_RECORD SET:_
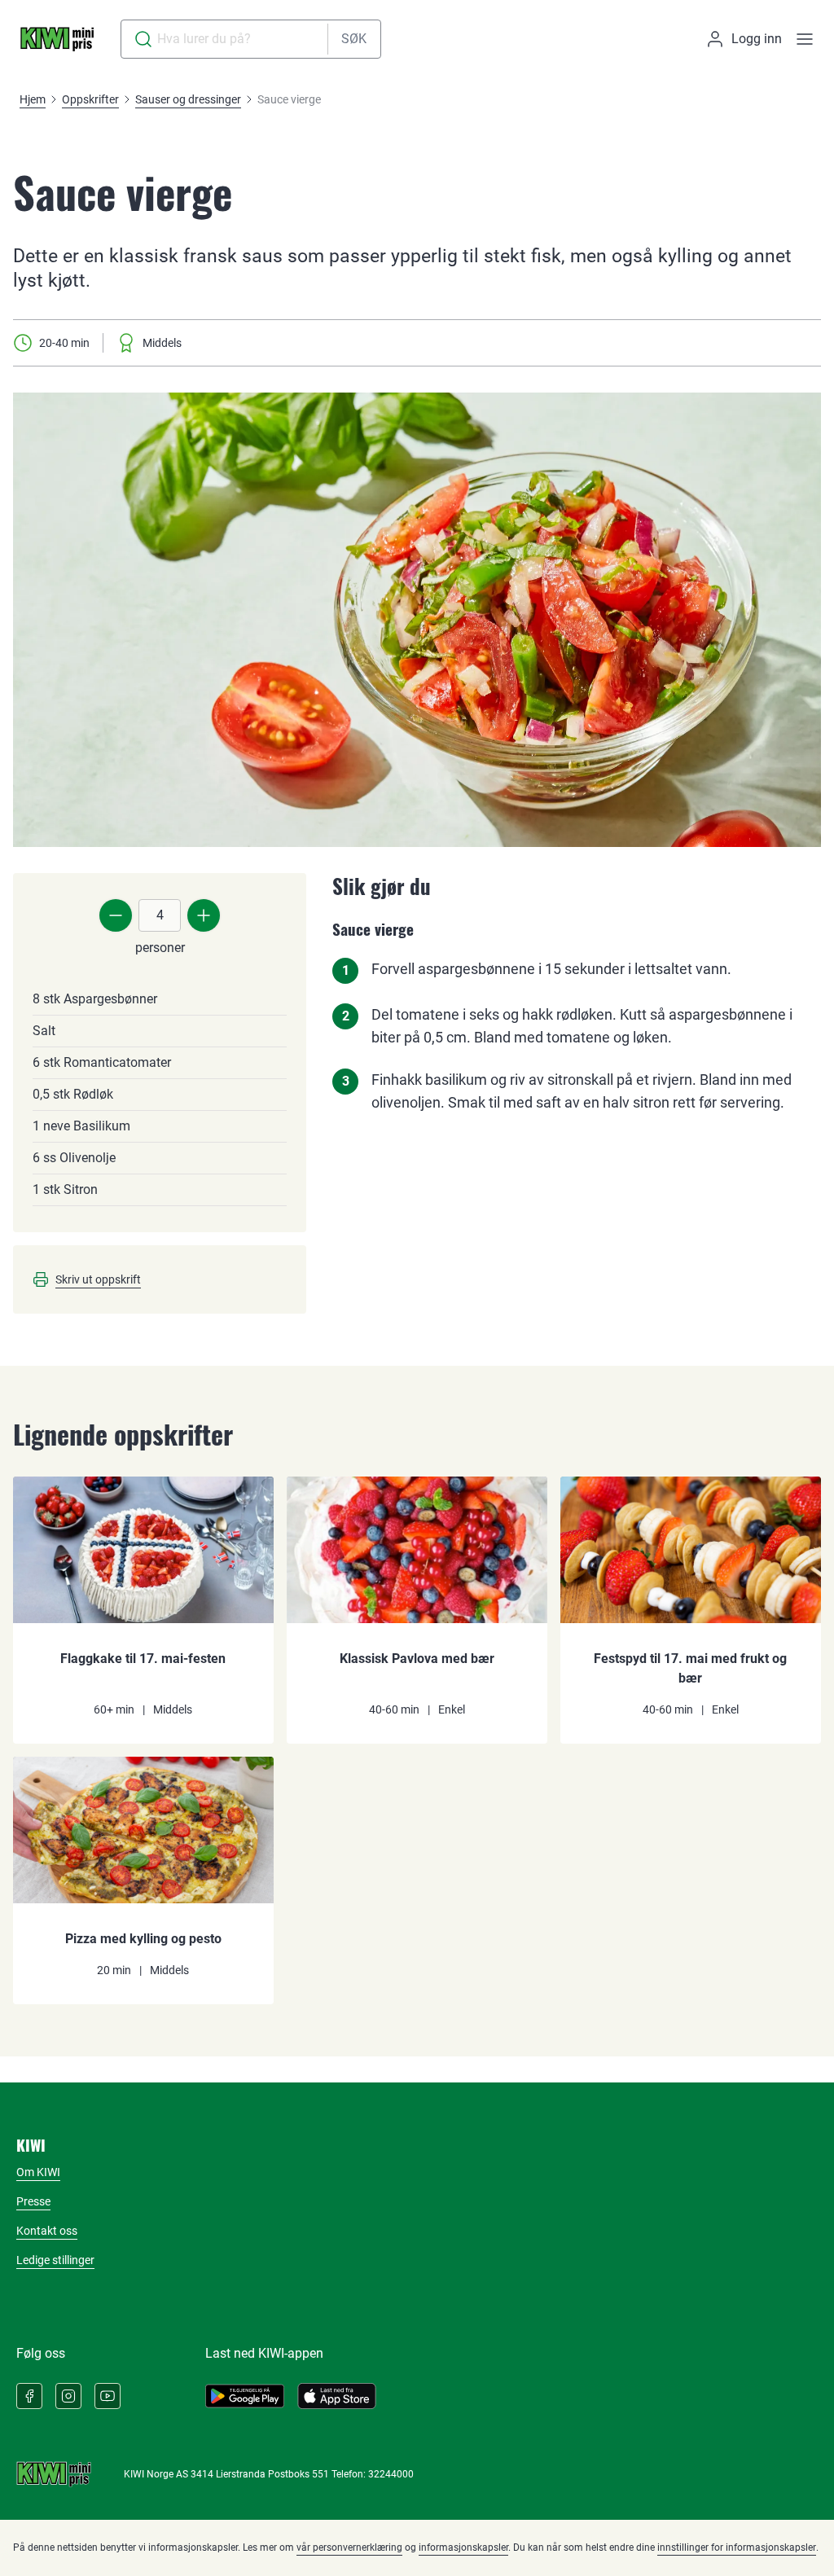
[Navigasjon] (804, 39)
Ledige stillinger (55, 2260)
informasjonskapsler (463, 2547)
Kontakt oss (46, 2230)
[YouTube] (107, 2396)
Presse (33, 2201)
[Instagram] (68, 2396)
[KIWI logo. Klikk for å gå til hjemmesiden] (57, 39)
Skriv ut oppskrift (98, 1279)
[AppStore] (336, 2396)
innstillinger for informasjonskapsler (736, 2547)
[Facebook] (29, 2396)
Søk (354, 38)
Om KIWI (38, 2172)
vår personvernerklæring (349, 2547)
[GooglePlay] (244, 2396)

_TASK PROMPT:_ Except for pictures, copy the records above exactly.

_THE ANSWER:_
[Navigasjon] (804, 39)
Ledige stillinger (55, 2260)
informasjonskapsler (463, 2547)
Kontakt oss (46, 2230)
[YouTube] (107, 2396)
Presse (33, 2201)
[Instagram] (68, 2396)
[KIWI logo. Klikk for å gå til hjemmesiden] (57, 39)
Skriv ut oppskrift (98, 1279)
[AppStore] (336, 2396)
innstillinger for informasjonskapsler (736, 2547)
[Facebook] (29, 2396)
Søk (354, 38)
Om KIWI (38, 2172)
vår personvernerklæring (349, 2547)
[GooglePlay] (244, 2396)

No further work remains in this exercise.